Even now, she laughs, calling it her “Disney Princess moment.”

“I knew in that moment that I wanted this to be part of my life for as long as I possibly could make it happen.”



Learning, Ego, and Starting Over

Outside the water, Tiffany works as a Training Program Manager for a self-driving vehicle company. She has spent more than 15 years building training programs and helping people learn complex skills inside large organizations.
That background shaped the way she approached surfing as a beginner.

“My whole career has been about helping people learn and succeed,” she says. “So when I show up at the beach as a beginner surfer, I have this double perspective.”

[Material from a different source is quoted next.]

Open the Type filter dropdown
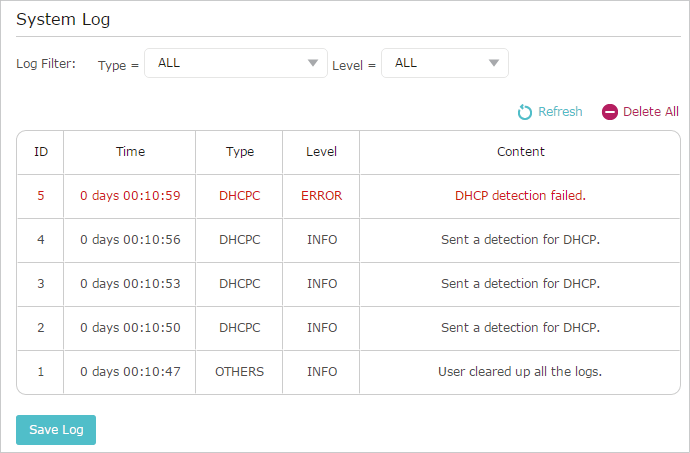 pos(236,63)
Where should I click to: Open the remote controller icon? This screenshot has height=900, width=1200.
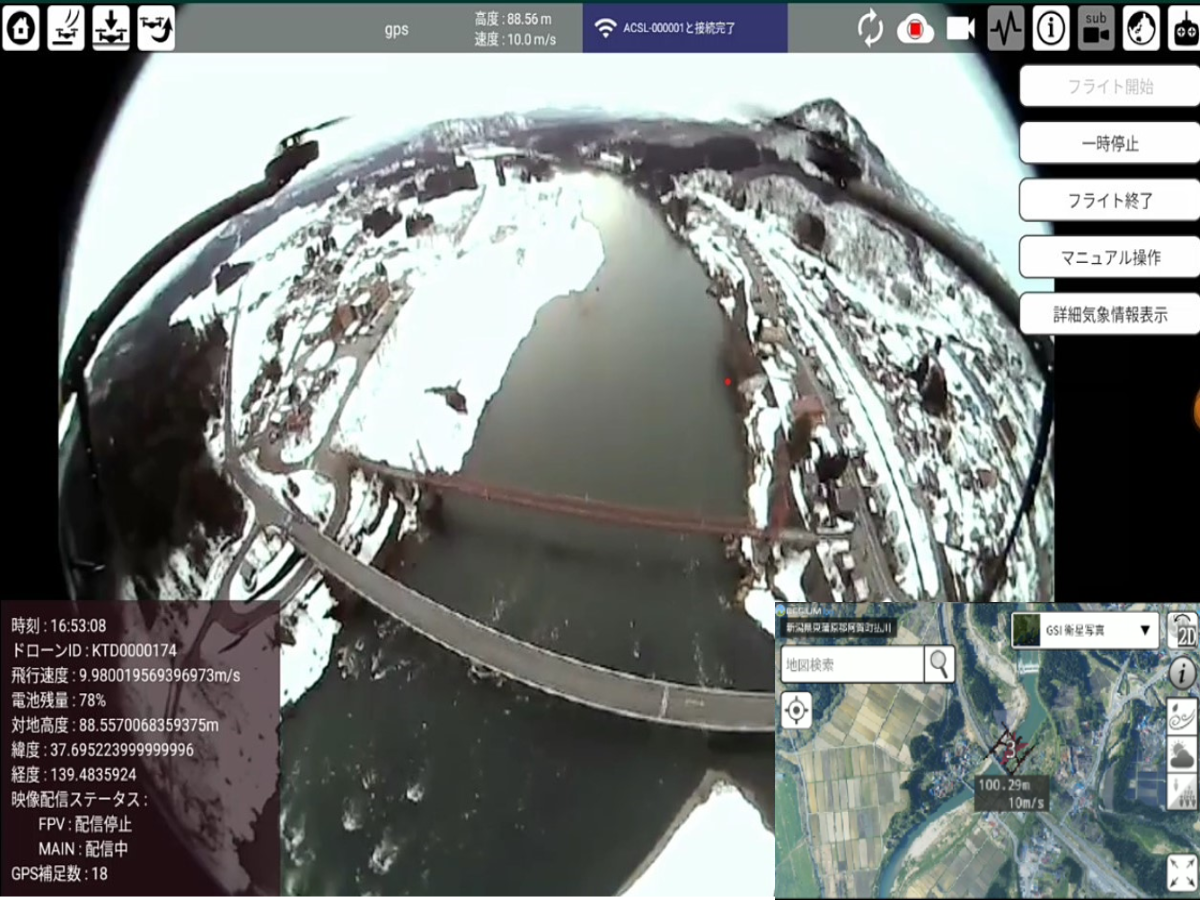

She says surfing is especially difficult because the brain is trying to process entirely new sensory input while building movement patterns in constantly changing conditions.

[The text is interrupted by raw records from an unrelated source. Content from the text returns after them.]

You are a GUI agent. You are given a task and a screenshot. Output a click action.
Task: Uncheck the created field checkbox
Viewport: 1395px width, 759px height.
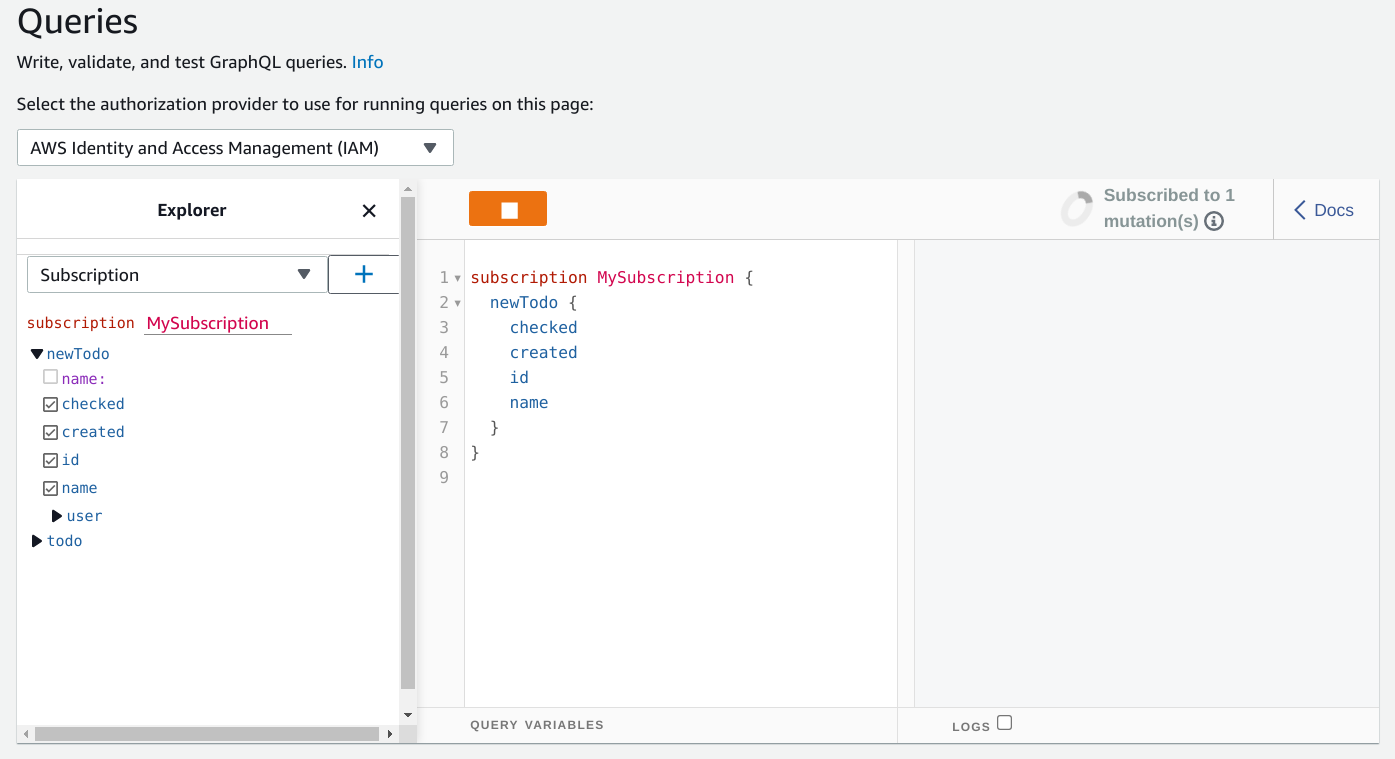[x=50, y=433]
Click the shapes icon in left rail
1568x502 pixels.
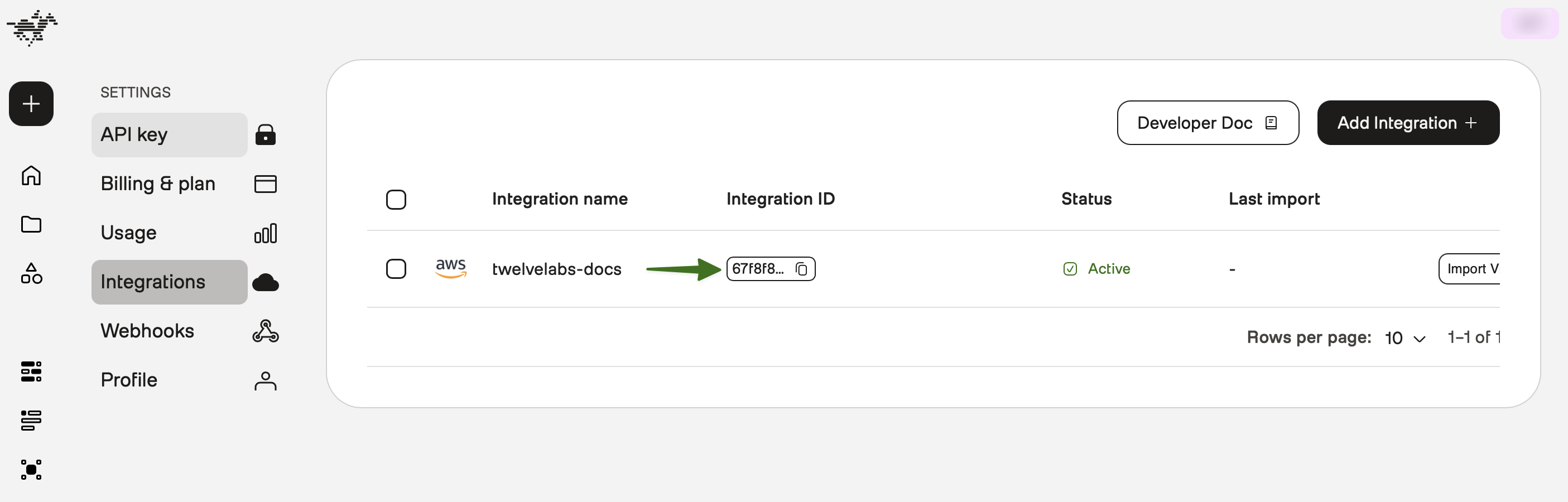31,274
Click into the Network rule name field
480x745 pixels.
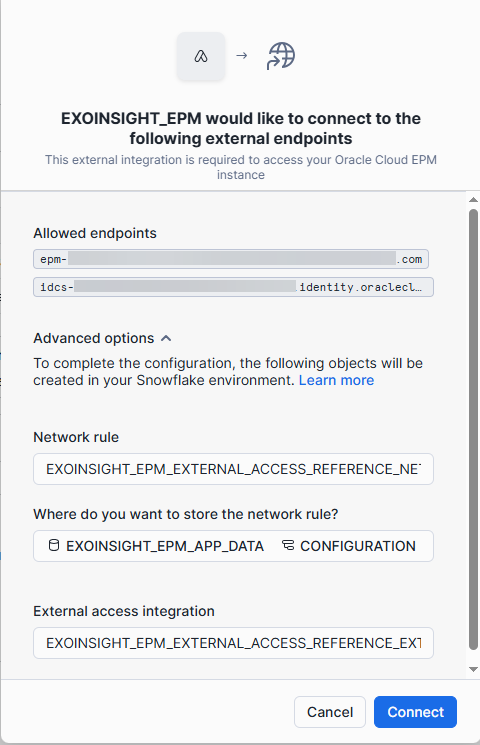pos(233,469)
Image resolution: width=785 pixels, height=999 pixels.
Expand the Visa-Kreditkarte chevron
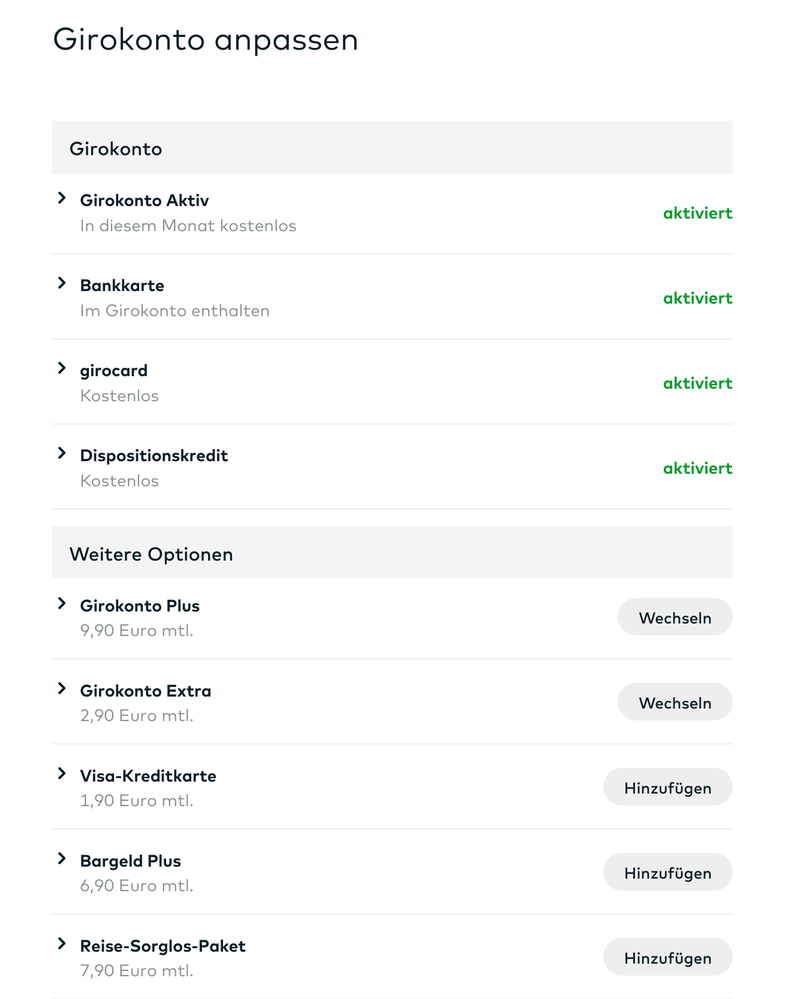coord(62,774)
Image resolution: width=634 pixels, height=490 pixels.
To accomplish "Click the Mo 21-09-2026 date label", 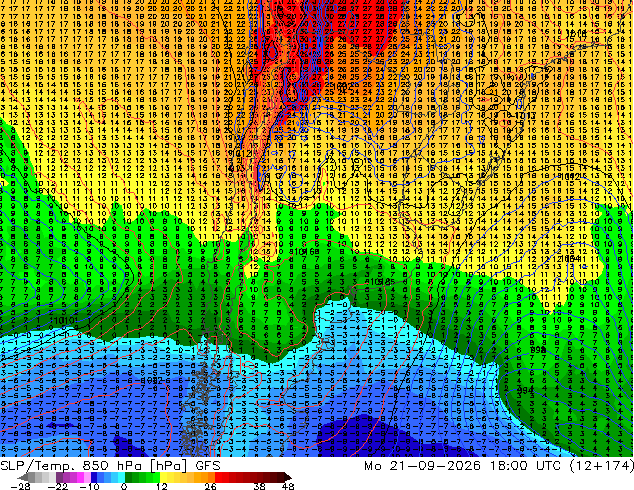I will 422,466.
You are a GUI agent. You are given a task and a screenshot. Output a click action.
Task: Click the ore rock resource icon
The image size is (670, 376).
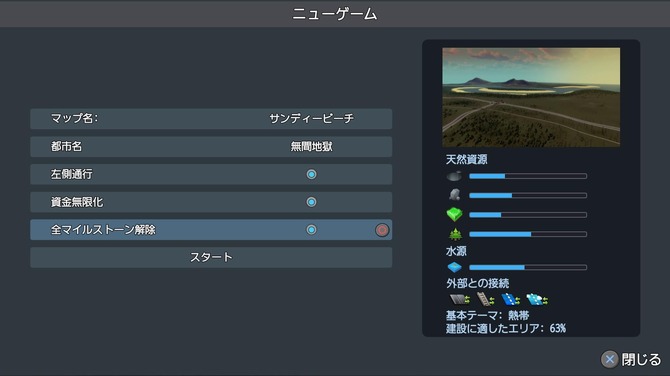coord(455,195)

“The ocean is the ultimate adaptive learning environment,” she says. “It never gives you the exact same conditions twice.”

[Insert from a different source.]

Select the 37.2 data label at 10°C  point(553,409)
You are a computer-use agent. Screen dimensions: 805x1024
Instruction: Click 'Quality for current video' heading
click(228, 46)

According to Tiffany, one of the biggest struggles for adult beginners is ego.

“We want a clear arc: practice, improve, repeat,” she says. “But skill acquisition plateaus, regresses, and leaps forward.”

Adults also tend to attach meaning to mistakes in a way kids often do not.

“When a child wipes out, they laugh and paddle back out,” she says. “When an adult wipes out, we narrate a whole story about what it means about us and whether we really deserve to be there.”

She admits that it is still something she works through herself.



“Midlife Surfista” Means Starting Anyway

For Tiffany, the name “midlife surfista” was intentional.
“It's a reclamation,” she says.

She says midlife is often seen as the point at which people stop reinventing themselves. Surfing completely changed the way she sees that stage of life.

“This is exactly the right time to become someone new.”

Starting over in her 40s forced her to become comfortable being inexperienced, making mistakes, and looking foolish while learning something she genuinely loved.

“I'm genuinely a different person than I was three years ago,” she says. “More brave, more resilient, more sure of what matters to me. Most people spend midlife trying to protect the identity they've built. I accidentally blew mine up in the best possible way.”

Finding Joy in the Water Again

One of Tiffany’s favorite memories from those early surf sessions happened when she looked at her Apple Watch after being in the water for hours.
Every movement and exercise ring was closed.

“I just stood there kind of stunned,” she says. “‘This was exercise?!’”

For someone who spent years struggling with fitness culture, the moment stuck with her.

“I was just laughing, getting worked, paddling, and loving every second of it.”

That feeling still shapes how she approaches surfing, even on frustrating days.

“Some sessions are just bad,” she says. “That's surfing. That's also life.”

Instead of focusing only on performance, she looks for one thing that went right.

“Because I've waited too long to be in this water to let a bad session take me out of it.”



“Maybe It Actually Is for Someone Like Me”

When people come across Tiffany’s page today, she hopes they see something she rarely saw when she first looked at surf culture.
Someone who does not fit the traditional image of surfing, but paddles out anyway.

“I spent so long looking at surfing content and thinking ‘that's not for me,’” she says. “Wrong age, wrong body, wrong background.”

She is not trying to present a polished version of surfing online.

“I'm not here to be aspirational in the traditional sense,” she says. “I'm here to be real.”
The frustrating sessions. The breakthroughs. The learning curve. The joy of finally trying something she spent years believing was not meant for her.

And for anyone still wondering whether it is too late to begin, Tiffany’s answer is direct.

“The only thing that was ever too late,” she says, “was the time I spent not trying.”